### D'après les informations
[1] Dans le billet sur les « fraicheurs », de quel ouvrage de Michel Foucault vient la citation « La visibilité est un piège » ?
[2] Reprenez le passage du billet sur les « fraicheurs » de « J’ai longtemps espéré » à « et n’importe quoi. », et remplacez-y « Les mecs » par « Les hommes », s'il vous plaît.

**** Extrait à lire

Les « fraicheurs »

Image 02-11-2018 à 15.20

A la maison, nous sommes des « fraicheurs », ouais ! On a d’abord eu la grande qui l’a été avant tout le monde. Ensuite, son frère a pris le relais, on ne sait pas trop comment, au début, nous en riions sous cape avec sa soeur. Et puis, ce fut mon tour, les copines de la grande, les potes du petit en étaient venus à leur dire que « purée, ta mère elle est trop fraîche ». Alors si tu es comme moi une novice en vie adolescente, tu te  demandes forcément ce que cela peut bien signifier ! En gros, si tu es de la génération d’Alberte, tu comprendras mieux si je te dis que nous sommes smart ! A la mode, quoi !

Ce matin, je suis allée marcher, en fait, j’étais partie pour courir mais au bout de 20 mn, j’ai failli rendre l’âme, mais je me suis aperçue que pendant ce temps-là, je ne pensais à rien d’autres qu’aux foulées et aux respirations, il fallait donc que je continue. J’ai finalement fait 9 km et ai pu écouter un épisode des « Chemins de la philosophie », consacré au film de David Cronenberg, A History of violence.  L’invité cite « La visibilité est un piège », issu de Surveiller et punir de Michel Foucault. Et dieu que cette citation est vraie, être visible est un piège qui se referme sur nous comme une pieuvre. Elle épuise notre créativité. Un auteur ne vit pas cela, car il lance son livre, certes il doit subir les critiques mais elles viennent de professionnels et donc elles font grandir. Quoiqu’avec les réseaux sociaux, cela évolue aussi. Dans l’expérience Facebook, il y a cette sensation d’être exposée sans pouvoir avoir le recul nécessaire pour s’en protéger. N’importe quelle critique qu’elle vienne de proche ou d’inconnu se pose au même niveau, il est compliqué de s’en extraire, elle est comme une glue qui nous enserre de ses pattes gluantes.

FB m’a amené un travail (mon boss précédent m’avait connu et souhaité dans son équipe en me lisant) et une relation sentimentale. Les deux ont mal fini (même si je le dis comme une pensée magique, je n’ai pas renoncé à cette histoire, pas encore…), cela interroge. Se savoir lue par des gens qui vous sont si proches est épuisant au quotidien, chaque mot pèse, chaque mot est donc pesé et cela n’est pas possible durablement. Il y a une espèce de mise sous séquestre de sa propre vie que l’on ne peut pas tenir sur le long terme. On se demande de quoi parler, quoi partager et comment être. Sans parler des billets qui suscitent une horde de mecs en rût que votre mec peut considérer comme des rivaux ou vous considérer comme malsaine de vouloir les attirer.

J’ai longtemps espéré que FB m’aiderait à réaliser mon vieux rêve d’être éditée, cela m’a apporté des gens, pas toujours intéressant, parfois connu (genre David Lowe !), mais j’ai surtout été déçue. Je peux raconter l’histoire du premier secrétaire du PS français qui vous demande en ami et qui dans les 10 secondes, vous envoie un message de drague appuyée ! Je ne dirais pas son nom, ce n’est pas l’actuel. Les mecs sous couvert de la virtualité se permettent tout et n’importe quoi.

Aujourd’hui, je me sens soulagée de ne plus être sous cette loupe. Ici, je me sens chez moi, dans mon univers, bien au chaud. Je vais certainement beaucoup écrire, trop certainement pour être lue. C’est un outil pour retrouver le plaisir d’écrire. Juste ça.

********
**** Données fournies

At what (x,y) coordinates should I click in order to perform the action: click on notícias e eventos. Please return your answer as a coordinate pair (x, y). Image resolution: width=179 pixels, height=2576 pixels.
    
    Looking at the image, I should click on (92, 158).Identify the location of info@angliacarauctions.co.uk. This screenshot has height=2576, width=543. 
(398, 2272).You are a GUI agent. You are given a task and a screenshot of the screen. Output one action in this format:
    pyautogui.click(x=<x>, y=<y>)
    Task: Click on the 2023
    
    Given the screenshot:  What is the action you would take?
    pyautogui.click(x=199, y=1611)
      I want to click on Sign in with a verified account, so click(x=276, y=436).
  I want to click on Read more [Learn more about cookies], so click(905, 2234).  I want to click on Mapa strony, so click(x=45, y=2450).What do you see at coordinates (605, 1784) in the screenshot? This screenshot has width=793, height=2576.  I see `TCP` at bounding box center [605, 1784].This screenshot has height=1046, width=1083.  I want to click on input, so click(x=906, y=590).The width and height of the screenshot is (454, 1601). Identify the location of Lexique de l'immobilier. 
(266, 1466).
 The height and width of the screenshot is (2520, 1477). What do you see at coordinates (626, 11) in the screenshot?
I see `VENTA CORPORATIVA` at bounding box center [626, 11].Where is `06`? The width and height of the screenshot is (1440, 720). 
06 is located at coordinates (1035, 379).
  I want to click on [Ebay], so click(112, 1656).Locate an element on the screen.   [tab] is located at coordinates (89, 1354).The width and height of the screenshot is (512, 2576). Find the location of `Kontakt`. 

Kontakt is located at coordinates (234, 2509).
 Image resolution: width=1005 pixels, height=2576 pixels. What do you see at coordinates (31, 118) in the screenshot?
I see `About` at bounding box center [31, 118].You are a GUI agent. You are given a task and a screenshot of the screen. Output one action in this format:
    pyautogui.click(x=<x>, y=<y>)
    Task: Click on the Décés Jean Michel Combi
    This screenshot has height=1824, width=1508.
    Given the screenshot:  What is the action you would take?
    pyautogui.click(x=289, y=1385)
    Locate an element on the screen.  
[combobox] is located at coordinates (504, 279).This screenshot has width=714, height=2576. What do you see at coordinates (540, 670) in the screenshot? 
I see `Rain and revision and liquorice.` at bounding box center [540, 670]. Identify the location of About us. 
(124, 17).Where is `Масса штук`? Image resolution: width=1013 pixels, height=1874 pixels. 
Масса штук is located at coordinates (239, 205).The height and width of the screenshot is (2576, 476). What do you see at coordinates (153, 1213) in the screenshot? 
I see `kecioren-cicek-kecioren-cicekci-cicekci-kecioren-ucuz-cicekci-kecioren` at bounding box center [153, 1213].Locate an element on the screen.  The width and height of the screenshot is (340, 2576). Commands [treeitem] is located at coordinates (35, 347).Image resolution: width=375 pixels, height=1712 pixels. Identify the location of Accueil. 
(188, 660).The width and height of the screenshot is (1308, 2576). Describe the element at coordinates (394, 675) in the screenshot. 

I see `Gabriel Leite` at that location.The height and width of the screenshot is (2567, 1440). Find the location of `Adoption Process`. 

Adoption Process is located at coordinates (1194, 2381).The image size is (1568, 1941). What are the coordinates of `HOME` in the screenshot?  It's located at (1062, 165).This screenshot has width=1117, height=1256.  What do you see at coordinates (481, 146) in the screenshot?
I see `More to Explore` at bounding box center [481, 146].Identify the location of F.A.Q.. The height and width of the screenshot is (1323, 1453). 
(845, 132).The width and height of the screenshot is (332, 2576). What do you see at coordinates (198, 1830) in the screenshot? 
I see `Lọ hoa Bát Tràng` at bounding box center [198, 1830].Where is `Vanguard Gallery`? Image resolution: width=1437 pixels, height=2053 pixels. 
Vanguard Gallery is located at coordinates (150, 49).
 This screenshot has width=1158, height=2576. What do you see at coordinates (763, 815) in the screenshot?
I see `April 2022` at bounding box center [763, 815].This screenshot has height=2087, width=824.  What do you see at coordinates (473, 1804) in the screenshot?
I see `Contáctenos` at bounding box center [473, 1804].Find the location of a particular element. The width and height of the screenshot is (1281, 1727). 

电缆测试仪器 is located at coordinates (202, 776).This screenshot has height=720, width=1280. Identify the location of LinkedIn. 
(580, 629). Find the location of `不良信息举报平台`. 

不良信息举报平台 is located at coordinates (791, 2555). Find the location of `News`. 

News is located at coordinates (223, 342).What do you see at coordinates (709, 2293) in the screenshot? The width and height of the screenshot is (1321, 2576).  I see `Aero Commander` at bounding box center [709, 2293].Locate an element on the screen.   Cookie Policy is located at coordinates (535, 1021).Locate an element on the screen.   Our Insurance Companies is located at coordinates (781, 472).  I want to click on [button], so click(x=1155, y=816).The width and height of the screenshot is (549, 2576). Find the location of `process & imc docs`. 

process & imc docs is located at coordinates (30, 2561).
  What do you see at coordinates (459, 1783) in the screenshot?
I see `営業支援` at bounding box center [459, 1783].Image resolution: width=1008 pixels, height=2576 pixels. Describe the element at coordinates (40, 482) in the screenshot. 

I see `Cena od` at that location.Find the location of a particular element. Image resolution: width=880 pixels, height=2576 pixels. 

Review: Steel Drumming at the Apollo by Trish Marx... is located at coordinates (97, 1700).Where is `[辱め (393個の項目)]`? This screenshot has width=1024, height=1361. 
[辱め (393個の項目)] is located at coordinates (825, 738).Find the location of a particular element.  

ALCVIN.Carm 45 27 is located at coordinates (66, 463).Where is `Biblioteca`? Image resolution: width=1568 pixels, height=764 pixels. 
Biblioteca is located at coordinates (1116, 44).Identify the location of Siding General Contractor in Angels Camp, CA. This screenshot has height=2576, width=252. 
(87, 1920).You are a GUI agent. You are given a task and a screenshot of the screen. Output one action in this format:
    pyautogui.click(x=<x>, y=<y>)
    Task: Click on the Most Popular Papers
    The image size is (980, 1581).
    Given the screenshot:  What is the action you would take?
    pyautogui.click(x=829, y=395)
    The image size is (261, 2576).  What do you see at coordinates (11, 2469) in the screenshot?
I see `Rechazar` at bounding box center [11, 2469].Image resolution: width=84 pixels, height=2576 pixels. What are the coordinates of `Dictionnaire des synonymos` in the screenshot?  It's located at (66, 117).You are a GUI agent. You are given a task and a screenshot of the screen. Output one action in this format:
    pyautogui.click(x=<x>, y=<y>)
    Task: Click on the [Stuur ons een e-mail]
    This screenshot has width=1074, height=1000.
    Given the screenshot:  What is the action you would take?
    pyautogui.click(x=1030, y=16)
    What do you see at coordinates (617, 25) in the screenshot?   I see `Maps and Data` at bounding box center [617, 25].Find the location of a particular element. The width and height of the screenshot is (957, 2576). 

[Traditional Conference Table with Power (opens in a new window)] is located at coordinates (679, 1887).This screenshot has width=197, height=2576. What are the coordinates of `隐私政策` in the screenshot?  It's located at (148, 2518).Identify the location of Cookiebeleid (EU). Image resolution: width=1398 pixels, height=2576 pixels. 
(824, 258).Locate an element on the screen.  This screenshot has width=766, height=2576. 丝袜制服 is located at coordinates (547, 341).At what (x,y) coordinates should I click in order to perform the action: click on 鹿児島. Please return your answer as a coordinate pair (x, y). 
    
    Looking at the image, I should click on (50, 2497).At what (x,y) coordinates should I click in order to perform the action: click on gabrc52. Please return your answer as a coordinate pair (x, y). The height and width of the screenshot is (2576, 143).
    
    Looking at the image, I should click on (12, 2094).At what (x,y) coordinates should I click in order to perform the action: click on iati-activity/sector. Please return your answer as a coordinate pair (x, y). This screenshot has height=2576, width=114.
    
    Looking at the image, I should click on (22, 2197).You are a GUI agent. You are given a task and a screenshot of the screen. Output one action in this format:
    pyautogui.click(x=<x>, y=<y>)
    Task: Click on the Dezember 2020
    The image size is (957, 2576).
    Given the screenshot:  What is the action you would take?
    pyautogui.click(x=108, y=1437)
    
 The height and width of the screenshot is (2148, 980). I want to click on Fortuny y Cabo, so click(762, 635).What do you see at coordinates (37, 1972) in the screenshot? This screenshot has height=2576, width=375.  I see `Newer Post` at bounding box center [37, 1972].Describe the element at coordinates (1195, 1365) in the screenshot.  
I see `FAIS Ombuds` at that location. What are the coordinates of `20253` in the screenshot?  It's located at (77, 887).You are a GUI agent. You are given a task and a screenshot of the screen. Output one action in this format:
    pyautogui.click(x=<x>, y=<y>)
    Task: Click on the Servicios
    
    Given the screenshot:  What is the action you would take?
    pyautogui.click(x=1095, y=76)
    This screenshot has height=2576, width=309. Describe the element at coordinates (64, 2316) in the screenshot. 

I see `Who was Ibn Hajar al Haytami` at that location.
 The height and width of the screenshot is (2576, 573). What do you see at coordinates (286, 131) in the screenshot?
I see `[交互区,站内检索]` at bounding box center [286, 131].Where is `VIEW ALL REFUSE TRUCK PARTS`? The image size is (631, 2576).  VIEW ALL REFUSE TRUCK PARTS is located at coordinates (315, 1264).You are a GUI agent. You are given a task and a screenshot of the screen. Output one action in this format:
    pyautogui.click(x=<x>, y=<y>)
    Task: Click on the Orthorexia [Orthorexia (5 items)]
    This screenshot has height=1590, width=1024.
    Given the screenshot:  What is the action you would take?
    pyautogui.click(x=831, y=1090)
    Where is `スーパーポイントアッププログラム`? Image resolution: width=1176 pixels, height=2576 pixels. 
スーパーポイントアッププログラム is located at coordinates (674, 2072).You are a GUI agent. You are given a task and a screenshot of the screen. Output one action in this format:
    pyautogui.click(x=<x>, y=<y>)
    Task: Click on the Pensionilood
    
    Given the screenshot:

********

### Réponses dans l'ordre
[1] Elle vient de Surveiller et punir.

[2]
J’ai longtemps espéré que FB m’aiderait à réaliser mon vieux rêve d’être éditée, cela m’a apporté des gens, pas toujours intéressant, parfois connu (genre David Lowe !), mais j’ai surtout été déçue. Je peux raconter l’histoire du premier secrétaire du PS français qui vous demande en ami et qui dans les 10 secondes, vous envoie un message de drague appuyée ! Je ne dirais pas son nom, ce n’est pas l’actuel. Les hommes sous couvert de la virtualité se permettent tout et n’importe quoi.